Among the nine paintings are his two versions of the “Virgin of the Rocks,” which will hang face to face for the first time.
Da Vinci is thought to have produced about 20 paintings during his lifetime, but just 15 have survived.
Art fans will also be able to see “Salvator Mundi,” which was only recently authenticated as a Da Vinci, as well as three groundbreaking portraits: “The Portrait of a Musician,” “La Belle Ferronniere” and “The Lady with an Ermine.”
The exhibition, which also includes more than 50 drawings, focuses on Da Vinci’s observation, imagination and painting technique which developed while he was employed as the court painter in Milan in the 1480s and 1490s.
“The exhibition focuses for the very first time on Leonardo the painter, and we’ve been able to gather here the largest number of pictures that’s ever been seen in one place,” said curator Luke Syson. “What we see here is an extraordinary journey, one that takes Leonardo from an artist who believed that his responsibility was to record nature as precisely as possible, to an artist who believed that his creative skills were akin to those of God himself.”
Most of the paintings have been loaned from European museums, a remarkable achievement for the National Gallery because curators are normally deeply reluctant to allow their Da Vinci treasures to be shown elsewhere.
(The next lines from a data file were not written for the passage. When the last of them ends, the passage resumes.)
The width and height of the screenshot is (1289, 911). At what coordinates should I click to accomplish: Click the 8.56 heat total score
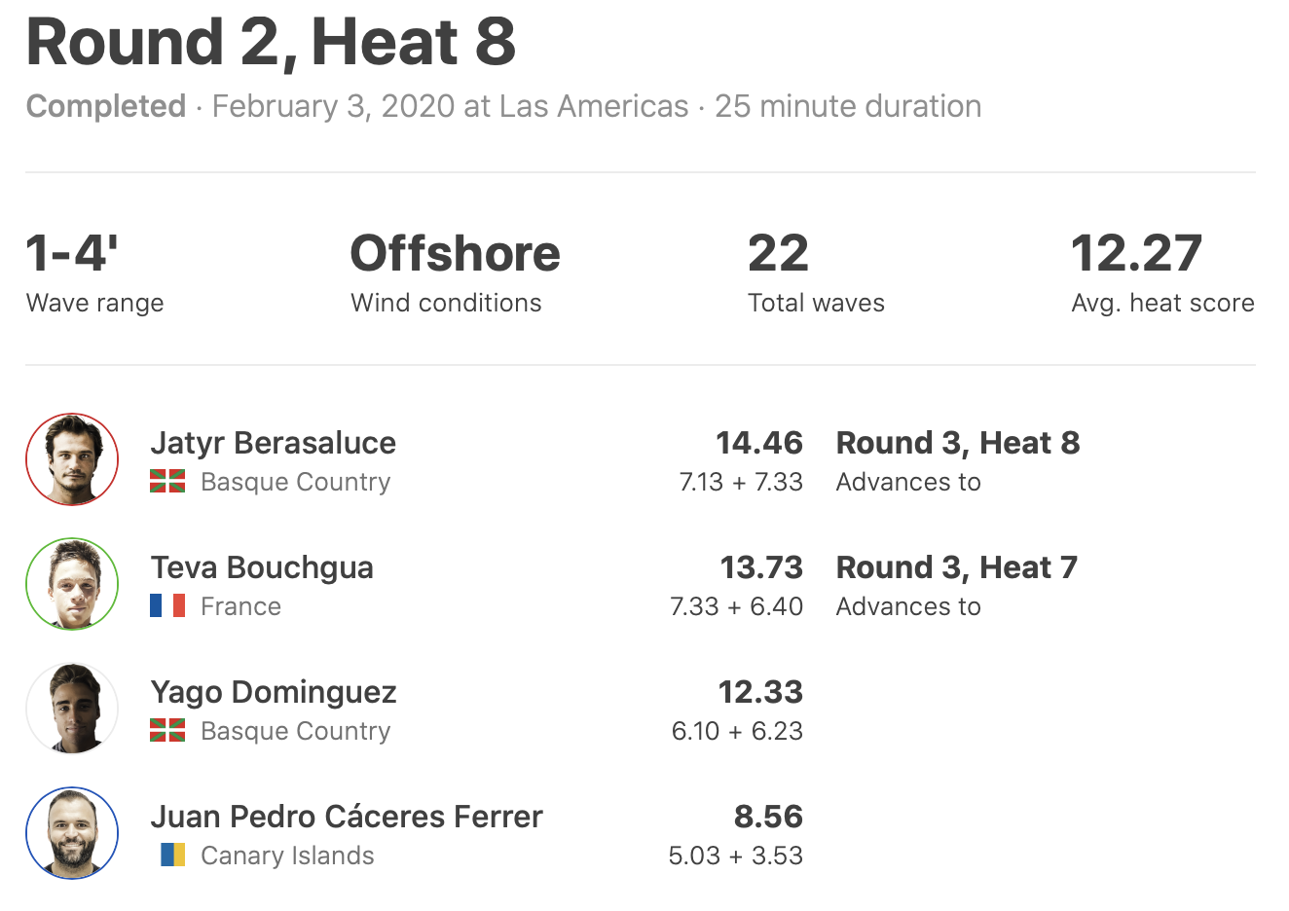[x=768, y=817]
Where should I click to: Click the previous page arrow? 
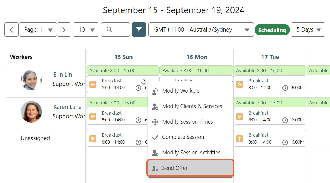[x=11, y=29]
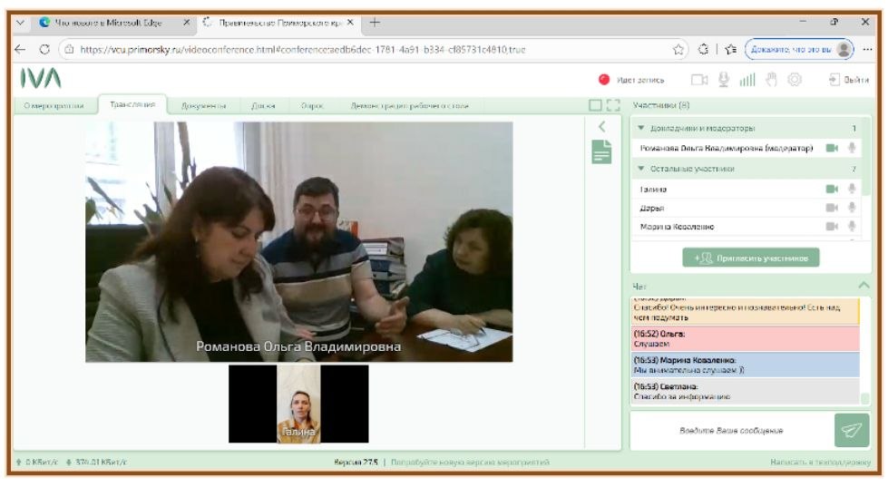
Task: Click Пригласить участников button
Action: click(x=750, y=258)
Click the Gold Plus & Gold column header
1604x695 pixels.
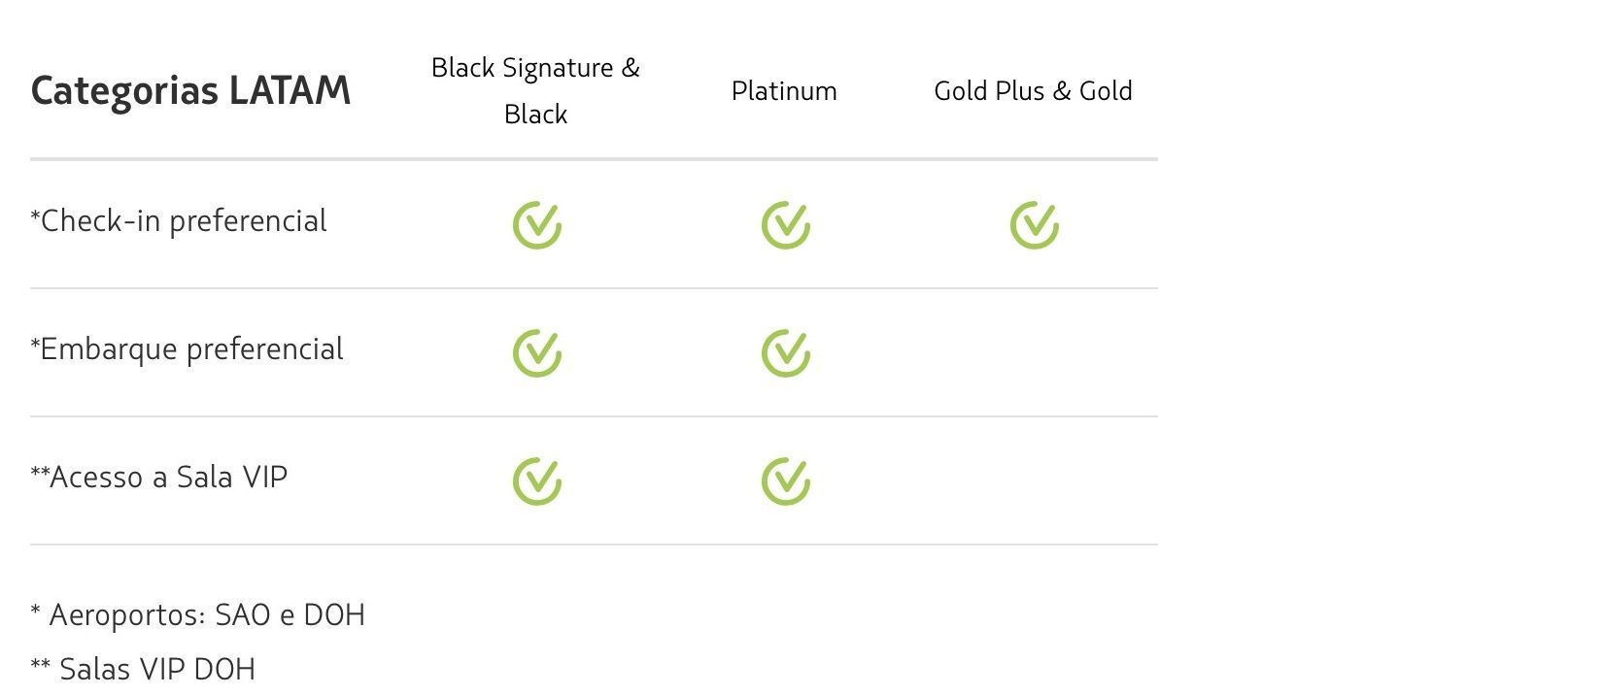[1033, 91]
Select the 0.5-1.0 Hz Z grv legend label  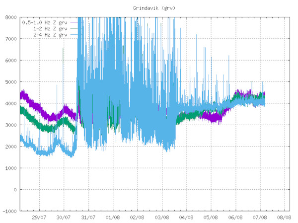(x=44, y=22)
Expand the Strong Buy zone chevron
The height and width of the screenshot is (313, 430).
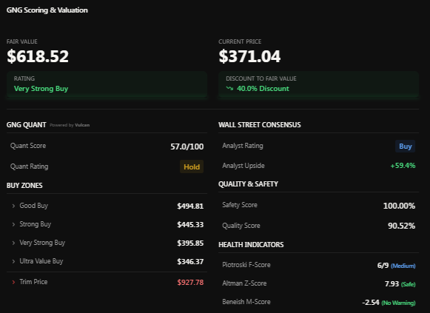point(13,224)
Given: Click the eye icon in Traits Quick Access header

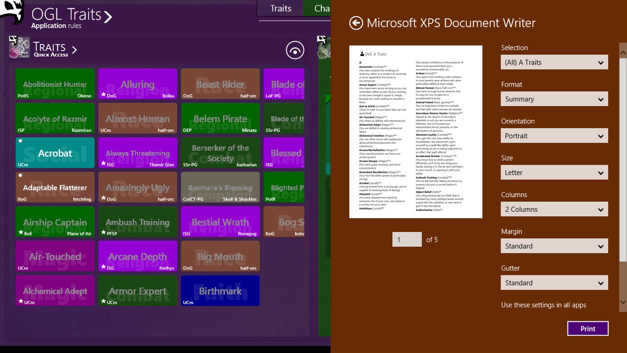Looking at the screenshot, I should tap(294, 50).
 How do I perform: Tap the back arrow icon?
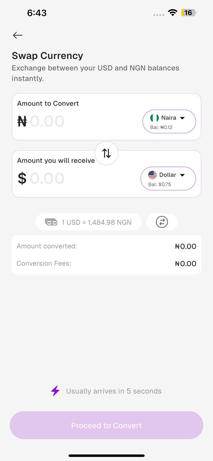pos(18,35)
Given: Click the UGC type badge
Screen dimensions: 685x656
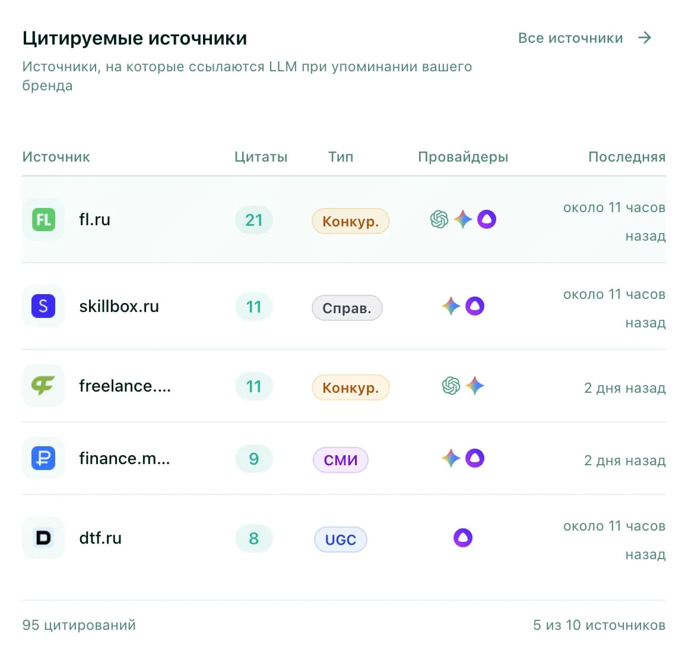Looking at the screenshot, I should [x=341, y=540].
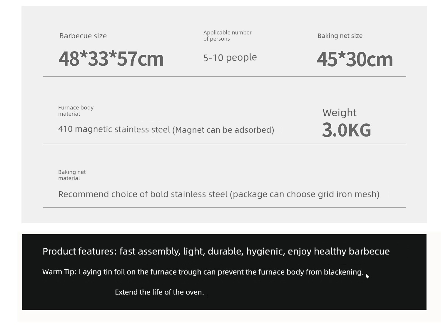Click '(package can choose grid iron mesh)'
441x334 pixels.
(305, 194)
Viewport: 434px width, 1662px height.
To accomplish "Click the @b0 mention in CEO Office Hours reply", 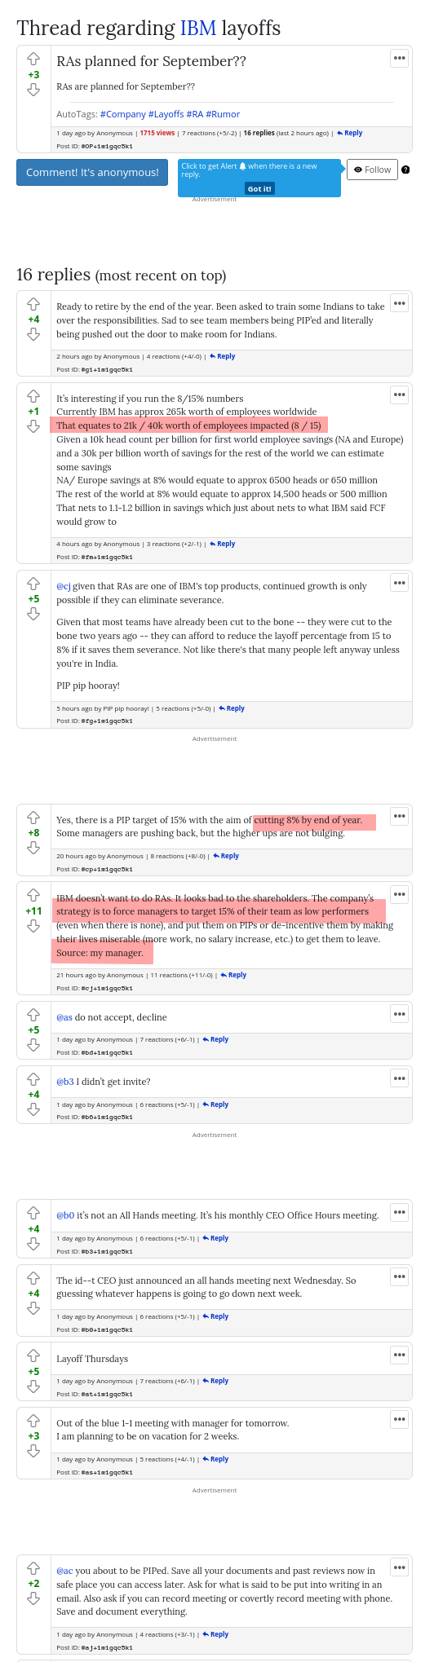I will coord(65,1215).
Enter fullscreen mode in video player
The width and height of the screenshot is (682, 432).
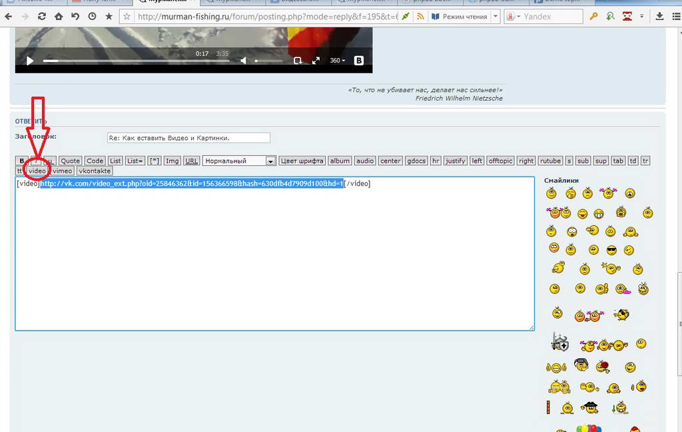coord(316,61)
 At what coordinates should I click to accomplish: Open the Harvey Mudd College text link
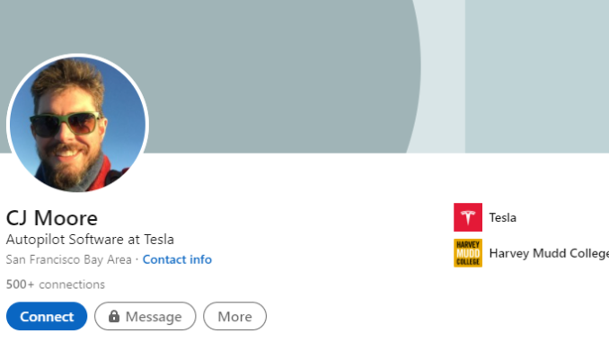coord(549,253)
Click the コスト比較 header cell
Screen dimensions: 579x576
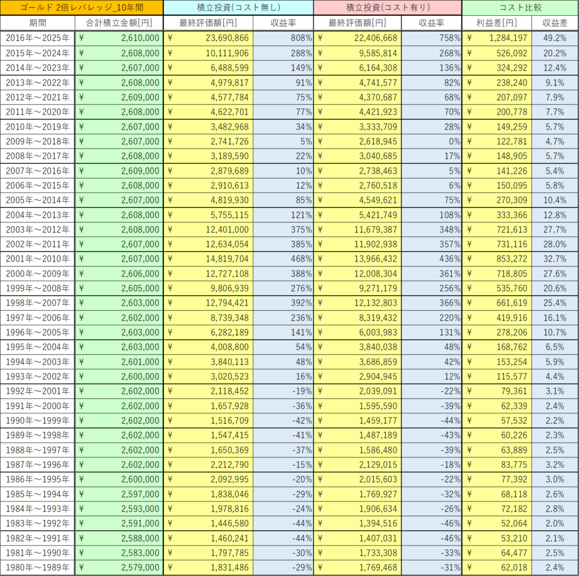(x=520, y=8)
The result is still an extraordinary collection that is set to pull in the crowds - a gallery spokeswoman confirmed that it had sold an “unprecedented number” of advance tickets to the show, which runs until Feb. 5, 2012. Five hundred tickets will be held back for sale each day, but to avoid any overcrowding, the gallery has limited the numbers of visitors to 180 every 30 minutes, down from the usual 230.
The main highlight is the two versions of the “Virgin on the Rocks,” commissioned at the beginning and the end of Da Vinci’s time in Milan. The first one is held in the Louvre in Paris, and the second at the National Gallery, where it has recently been restored to reveal clearly one of the artist’s trademarks - his astonishing inability to finish his paintings.
“When you look closely you’ll see some parts of the picture are barely taken beyond the initial underdrawing and modelling stage, for example the hand of the angel that supports that back of the Christ child,” said the gallery’s director of conservation, Larry Keith.
Da Vinci’s revolutionary portraits are another highlight, particularly the painting of Cecilia Gallerani, his patron Ludovico Maria Sforza’s mistress. “The Lady with an Ermine,” which was stolen by the Nazis from Poland before being returned and displayed in Krakow, is proclaimed as the first truly modern portrait for the way it appears to convey Gallerani’s inner thoughts.
The best-known of Leonardo’s works, the “Mona Lisa,” will, however, be staying in Paris.